* [Given exercise]:
Copy each line of the records below word for word, leaving out the pictures.
___ Raw records ___
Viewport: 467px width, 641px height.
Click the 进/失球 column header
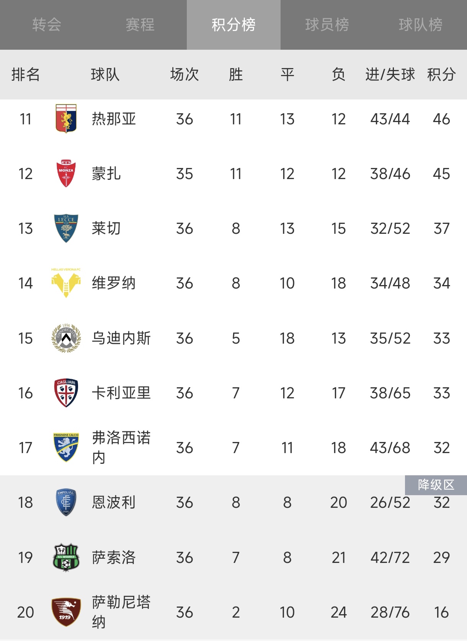pyautogui.click(x=390, y=75)
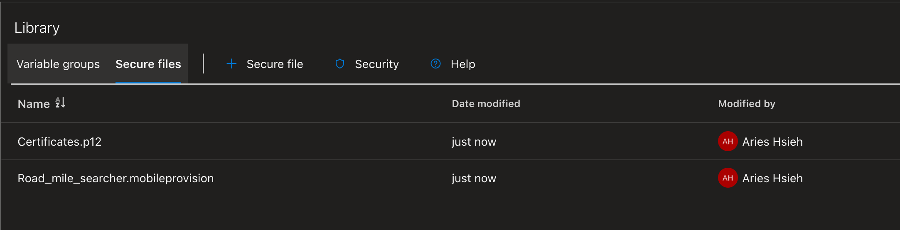
Task: Click Aries Hsieh avatar beside Certificates.p12
Action: click(728, 142)
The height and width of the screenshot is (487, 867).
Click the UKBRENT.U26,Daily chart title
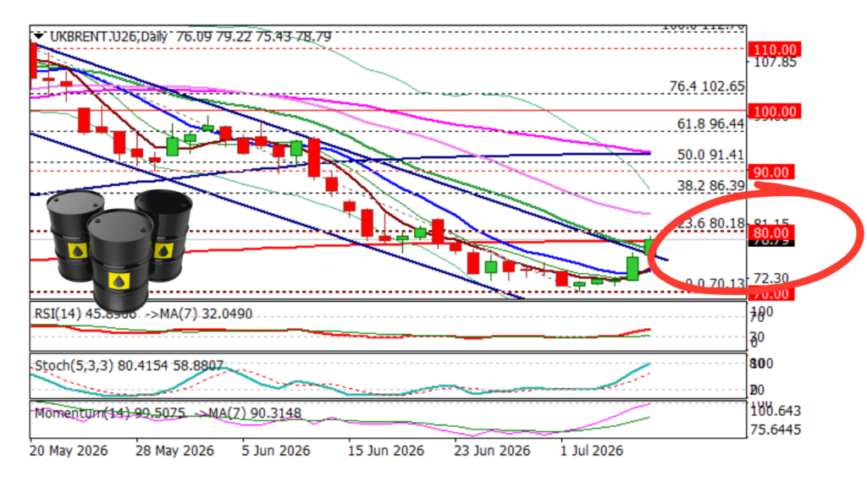(108, 36)
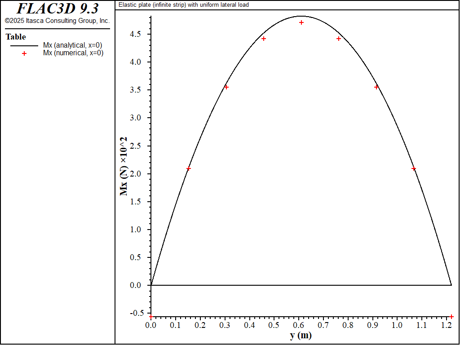Image resolution: width=460 pixels, height=345 pixels.
Task: Select the numerical data point near y=0.15
Action: [x=189, y=168]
___
* [Response for this exercise]:
Viewport: 467px width, 641px height.
Click the 进/失球 column header
pyautogui.click(x=390, y=75)
Task: Click Aries Hsieh avatar beside Certificates.p12
Action: click(728, 142)
The height and width of the screenshot is (487, 867).
Click the UKBRENT.U26,Daily chart title
(108, 36)
Image resolution: width=460 pixels, height=345 pixels.
Task: Select the numerical data point near y=0.15
Action: [x=189, y=168]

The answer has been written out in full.